身ごもったマリアから、Davidの身体を借りて生まれしキリスト。彼が現世に残した言霊とは…。
本当ならDavidは、長い時を通してキリストの物語を描き出そうとしていた。だが、突然の活動停止の言葉。彼は、長い工程を通して導くはずだったキリスト生誕からの物語の一部を、この一夜に放った。
9月17日(土)池袋EDGE。David 5th Anniversary Tour Final ONEMAN LIVE Day.2 「新約誓書-The Confession of Christ-」と題し、Davidの身体を借りてこの夜に降臨したイエス・キリストの物語が、今、始まろうとしていた。
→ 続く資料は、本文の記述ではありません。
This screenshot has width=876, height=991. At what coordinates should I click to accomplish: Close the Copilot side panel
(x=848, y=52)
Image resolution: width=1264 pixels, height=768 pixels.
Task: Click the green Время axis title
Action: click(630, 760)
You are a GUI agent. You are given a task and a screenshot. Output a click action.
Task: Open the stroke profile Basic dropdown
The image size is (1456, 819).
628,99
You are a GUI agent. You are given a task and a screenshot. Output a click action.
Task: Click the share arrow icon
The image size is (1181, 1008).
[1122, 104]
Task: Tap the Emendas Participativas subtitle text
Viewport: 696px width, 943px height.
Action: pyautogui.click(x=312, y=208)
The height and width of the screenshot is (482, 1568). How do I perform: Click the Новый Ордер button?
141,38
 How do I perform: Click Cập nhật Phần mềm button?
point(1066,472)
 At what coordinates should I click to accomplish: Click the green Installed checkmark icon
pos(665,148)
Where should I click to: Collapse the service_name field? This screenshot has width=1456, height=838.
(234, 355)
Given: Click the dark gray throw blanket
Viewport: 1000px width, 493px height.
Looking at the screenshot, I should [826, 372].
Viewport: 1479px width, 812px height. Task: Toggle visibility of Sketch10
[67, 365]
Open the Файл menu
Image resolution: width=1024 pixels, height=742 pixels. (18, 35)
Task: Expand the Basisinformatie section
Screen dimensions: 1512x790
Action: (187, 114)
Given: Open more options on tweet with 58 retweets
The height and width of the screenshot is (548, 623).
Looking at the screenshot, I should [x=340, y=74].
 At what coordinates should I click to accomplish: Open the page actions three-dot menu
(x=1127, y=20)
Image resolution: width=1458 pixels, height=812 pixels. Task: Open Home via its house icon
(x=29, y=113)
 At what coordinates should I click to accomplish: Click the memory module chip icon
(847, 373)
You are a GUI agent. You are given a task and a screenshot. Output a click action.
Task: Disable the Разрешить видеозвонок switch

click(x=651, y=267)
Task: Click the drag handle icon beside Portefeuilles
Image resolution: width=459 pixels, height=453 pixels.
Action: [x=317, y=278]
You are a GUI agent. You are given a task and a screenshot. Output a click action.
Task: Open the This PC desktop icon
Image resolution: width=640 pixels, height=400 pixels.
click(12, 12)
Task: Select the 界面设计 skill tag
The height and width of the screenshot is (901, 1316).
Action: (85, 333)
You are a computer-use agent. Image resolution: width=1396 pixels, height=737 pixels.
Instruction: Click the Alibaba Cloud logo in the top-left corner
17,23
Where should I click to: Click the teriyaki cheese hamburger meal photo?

荘厳なSEが鳴り響く場内。幕が開いたその先には、Joint Artistと黒いレースを体に掛けられたDavidの姿が。「目覚めの歌を…」の言葉と共にそのレースを取り払い、新約主の姿が露わになった。Davidが荒ぶる声を上げるのに合わせ、会場中に黒い音が轟きだすと、フロアに集いし民たちが思いきり頭を振り乱す。狂気を孕んだ導き手と化したDavidが、民(観客)たちをカオスな音の中へ引きずり込む。高陽した声とグロウルした叫びを巧みに駆使しながら、Davidは『Born』を通し狂乱の宴をここに催しだした。
荒ぶる感情をさらに焚きつけるように、Davidは『Stigmata』を歌唱。生誕の祝祭とは、こんなにも激しく、心が荒らぐものなのか…。それが、今の世だからこそ?!それを生まれながらにして、Davidの身を借りた救世主は示していたのだろうか…。フロア中の民たちが突き上げる拳。今宵の儀式は、最初から狂ったように熱を帯びていた。